● WORK TASK
Search the data for the string "title" and gather each line it is in.

Stored data entries
»»
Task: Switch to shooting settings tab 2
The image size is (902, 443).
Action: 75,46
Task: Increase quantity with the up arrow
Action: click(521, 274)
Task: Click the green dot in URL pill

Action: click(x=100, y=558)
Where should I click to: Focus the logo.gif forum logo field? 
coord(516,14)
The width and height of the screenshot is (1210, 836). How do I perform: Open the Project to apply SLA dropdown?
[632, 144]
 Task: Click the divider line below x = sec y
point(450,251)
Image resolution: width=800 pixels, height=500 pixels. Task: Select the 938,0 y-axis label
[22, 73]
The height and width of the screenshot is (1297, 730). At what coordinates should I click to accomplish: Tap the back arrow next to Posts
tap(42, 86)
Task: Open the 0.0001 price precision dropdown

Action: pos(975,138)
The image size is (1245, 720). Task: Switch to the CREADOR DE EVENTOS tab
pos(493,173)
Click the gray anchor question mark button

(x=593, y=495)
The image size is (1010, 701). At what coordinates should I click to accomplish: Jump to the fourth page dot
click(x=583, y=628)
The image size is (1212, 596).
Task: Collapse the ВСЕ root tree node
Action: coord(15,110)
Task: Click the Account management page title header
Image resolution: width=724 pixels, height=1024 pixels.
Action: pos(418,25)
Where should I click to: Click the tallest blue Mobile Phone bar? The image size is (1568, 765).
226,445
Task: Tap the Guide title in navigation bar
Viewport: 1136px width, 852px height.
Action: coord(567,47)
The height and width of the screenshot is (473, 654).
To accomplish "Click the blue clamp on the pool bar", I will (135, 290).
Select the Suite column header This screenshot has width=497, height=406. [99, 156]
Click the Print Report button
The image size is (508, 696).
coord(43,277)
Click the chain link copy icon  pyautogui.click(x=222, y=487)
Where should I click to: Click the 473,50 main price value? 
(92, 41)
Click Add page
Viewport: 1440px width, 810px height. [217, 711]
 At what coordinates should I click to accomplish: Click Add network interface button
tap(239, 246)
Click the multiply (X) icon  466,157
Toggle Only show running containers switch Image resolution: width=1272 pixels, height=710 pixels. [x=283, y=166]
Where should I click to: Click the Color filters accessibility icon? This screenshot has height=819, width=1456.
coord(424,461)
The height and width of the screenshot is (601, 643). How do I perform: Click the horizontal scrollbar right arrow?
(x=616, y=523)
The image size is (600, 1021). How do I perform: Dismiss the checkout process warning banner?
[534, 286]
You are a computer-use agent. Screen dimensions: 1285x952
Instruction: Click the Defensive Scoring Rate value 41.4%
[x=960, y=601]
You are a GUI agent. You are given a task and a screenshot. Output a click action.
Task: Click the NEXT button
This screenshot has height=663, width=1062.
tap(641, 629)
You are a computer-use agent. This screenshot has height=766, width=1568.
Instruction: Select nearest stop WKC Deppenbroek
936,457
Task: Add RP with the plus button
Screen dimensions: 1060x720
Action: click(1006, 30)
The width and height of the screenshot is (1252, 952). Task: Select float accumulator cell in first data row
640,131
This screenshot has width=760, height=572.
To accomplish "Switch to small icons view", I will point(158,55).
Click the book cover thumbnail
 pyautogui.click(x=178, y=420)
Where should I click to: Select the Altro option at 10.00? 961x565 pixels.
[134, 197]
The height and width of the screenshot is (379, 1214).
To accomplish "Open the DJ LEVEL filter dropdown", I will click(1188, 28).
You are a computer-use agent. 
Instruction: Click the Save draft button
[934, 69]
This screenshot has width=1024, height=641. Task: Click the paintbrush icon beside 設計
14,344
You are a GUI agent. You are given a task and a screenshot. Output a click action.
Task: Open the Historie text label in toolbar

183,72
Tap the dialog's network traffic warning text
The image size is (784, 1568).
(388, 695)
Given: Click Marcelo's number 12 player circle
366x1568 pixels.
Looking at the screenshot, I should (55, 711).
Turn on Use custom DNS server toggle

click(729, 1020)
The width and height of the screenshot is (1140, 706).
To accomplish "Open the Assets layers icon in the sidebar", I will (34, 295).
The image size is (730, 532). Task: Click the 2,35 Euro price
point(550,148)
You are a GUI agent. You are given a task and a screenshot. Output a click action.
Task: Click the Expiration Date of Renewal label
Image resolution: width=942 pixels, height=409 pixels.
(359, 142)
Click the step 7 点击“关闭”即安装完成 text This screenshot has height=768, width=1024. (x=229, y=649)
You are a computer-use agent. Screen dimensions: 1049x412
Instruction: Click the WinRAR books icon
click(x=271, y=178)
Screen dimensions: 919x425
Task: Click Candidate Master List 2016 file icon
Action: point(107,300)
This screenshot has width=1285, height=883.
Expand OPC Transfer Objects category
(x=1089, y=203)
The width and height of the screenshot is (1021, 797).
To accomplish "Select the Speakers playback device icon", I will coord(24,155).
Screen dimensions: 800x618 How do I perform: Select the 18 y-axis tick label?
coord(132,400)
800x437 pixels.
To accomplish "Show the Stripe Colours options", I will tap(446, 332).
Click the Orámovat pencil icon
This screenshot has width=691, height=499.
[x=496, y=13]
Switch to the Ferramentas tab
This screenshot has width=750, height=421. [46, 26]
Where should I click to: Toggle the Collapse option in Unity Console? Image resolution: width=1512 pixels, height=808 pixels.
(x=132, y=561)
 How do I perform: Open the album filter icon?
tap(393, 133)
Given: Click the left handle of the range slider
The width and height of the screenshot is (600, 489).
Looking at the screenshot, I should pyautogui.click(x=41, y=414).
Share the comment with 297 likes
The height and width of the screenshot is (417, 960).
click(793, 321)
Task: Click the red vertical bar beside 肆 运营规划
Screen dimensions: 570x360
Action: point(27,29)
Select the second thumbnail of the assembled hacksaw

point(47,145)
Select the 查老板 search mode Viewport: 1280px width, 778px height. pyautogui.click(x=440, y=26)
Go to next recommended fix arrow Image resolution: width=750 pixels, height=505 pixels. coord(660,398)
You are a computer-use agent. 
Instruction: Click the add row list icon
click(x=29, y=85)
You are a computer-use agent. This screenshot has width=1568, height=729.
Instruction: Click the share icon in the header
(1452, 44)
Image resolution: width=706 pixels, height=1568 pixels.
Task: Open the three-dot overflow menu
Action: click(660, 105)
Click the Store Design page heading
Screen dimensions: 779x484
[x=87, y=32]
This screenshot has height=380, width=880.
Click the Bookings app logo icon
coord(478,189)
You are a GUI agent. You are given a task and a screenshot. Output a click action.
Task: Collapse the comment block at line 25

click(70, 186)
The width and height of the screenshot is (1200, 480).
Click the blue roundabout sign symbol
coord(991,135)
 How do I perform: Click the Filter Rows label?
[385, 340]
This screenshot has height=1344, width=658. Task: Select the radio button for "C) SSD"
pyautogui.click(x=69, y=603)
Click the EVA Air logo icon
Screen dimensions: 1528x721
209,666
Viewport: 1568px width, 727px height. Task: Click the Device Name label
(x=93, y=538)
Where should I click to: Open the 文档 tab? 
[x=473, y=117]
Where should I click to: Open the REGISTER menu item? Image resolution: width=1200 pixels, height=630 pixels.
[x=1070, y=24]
««
● RESPONSE TO THIS TASK
Task: Click the Account management page title header
Task: Tap the Guide title in navigation bar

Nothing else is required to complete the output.